Wire Transfer Callbacks

Our bank wants to use software that would let a business request a wire transfer through a software package without a callback. It requires an ID and a password. Since wires are a high risk item and passwords can be breached, we would like them to do a callback or at least have preapproved wire intructions on hand that would include the bank and account number. Do others allow wire transfers through software applications without any callbacks? It seems like there should be another layer of security involved in the process. Thoughts?

This is pretty common and the obligation and responsibility for password security is passed to the customer in the on-line wire transfer agreements.

We require the callbacks to confirm. Also, be sure to take a look at your insurance policy for the bank. Ours actually stipulated the level of controls they would be expecting to see-esp. if they had to pay out on a wire-related/unauthorized transfer transaction. Crappy controls, the bank would not be able to draw on the policy.

Do you use tokens? That would mitigate a lot of the risk.

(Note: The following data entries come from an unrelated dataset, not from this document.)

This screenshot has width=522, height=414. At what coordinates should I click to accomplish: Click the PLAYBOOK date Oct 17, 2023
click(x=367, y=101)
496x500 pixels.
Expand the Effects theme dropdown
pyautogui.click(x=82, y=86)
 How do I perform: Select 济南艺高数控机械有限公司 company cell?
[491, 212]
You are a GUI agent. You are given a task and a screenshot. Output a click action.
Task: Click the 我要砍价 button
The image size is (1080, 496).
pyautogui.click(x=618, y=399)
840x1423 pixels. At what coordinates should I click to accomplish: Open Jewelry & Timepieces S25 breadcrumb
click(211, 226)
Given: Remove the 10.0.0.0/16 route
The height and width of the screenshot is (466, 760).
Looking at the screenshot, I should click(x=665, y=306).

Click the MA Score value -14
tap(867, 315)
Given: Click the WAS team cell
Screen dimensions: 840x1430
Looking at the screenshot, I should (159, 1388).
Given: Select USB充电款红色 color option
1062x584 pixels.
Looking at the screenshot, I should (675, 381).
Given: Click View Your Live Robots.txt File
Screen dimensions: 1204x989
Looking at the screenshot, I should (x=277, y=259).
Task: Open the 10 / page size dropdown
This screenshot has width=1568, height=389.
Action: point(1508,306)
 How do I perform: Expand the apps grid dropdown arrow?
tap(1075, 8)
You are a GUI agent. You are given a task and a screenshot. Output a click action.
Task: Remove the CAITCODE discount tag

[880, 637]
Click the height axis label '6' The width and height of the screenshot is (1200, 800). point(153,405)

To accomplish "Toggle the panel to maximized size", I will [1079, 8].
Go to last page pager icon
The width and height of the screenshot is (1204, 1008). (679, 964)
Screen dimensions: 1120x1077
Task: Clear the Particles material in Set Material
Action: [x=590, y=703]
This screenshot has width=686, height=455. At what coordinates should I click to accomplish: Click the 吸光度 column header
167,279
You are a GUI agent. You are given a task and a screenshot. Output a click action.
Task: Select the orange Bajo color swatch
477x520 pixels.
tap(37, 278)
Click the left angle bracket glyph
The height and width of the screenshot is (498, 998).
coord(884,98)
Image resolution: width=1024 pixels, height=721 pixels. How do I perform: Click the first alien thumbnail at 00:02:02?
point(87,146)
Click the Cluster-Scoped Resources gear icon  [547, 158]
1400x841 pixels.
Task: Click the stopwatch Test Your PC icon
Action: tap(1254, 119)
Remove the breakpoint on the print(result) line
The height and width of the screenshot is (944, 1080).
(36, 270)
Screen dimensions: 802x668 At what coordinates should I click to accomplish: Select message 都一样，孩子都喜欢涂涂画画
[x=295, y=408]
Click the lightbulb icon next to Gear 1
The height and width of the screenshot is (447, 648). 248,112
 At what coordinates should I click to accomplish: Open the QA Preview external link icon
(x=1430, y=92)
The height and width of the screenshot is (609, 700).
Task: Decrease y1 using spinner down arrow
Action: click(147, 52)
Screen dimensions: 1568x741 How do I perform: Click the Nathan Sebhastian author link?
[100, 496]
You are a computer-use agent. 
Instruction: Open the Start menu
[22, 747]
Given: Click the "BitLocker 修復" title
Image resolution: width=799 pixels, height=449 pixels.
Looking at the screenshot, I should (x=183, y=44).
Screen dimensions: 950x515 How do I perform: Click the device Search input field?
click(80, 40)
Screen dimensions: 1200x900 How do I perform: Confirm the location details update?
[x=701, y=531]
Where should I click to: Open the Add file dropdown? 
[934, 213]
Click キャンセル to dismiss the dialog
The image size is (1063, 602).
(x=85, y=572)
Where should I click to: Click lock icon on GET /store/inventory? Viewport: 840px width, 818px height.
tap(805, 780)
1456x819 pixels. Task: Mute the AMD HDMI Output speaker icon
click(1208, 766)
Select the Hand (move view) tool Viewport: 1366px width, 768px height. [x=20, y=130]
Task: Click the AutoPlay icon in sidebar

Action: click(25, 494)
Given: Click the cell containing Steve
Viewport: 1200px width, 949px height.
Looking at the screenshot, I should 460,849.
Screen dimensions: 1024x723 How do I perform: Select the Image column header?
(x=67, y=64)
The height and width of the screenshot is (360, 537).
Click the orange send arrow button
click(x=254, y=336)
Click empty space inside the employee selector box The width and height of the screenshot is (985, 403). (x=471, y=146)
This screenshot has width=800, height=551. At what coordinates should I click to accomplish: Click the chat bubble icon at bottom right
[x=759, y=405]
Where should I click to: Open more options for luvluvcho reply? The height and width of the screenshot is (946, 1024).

I've seen several processes that utilize the ID/password controls. Some of these have strengthened controls to include callbacks over a certain amount. I have also seen some that permit "repetitive wires" with no callbacks(special coding exists to ID wire); all other wires would require callback.

As Randy referenced, the contract and customer agreement are critical in establishing responsibilities when relying on online wire transfer programs.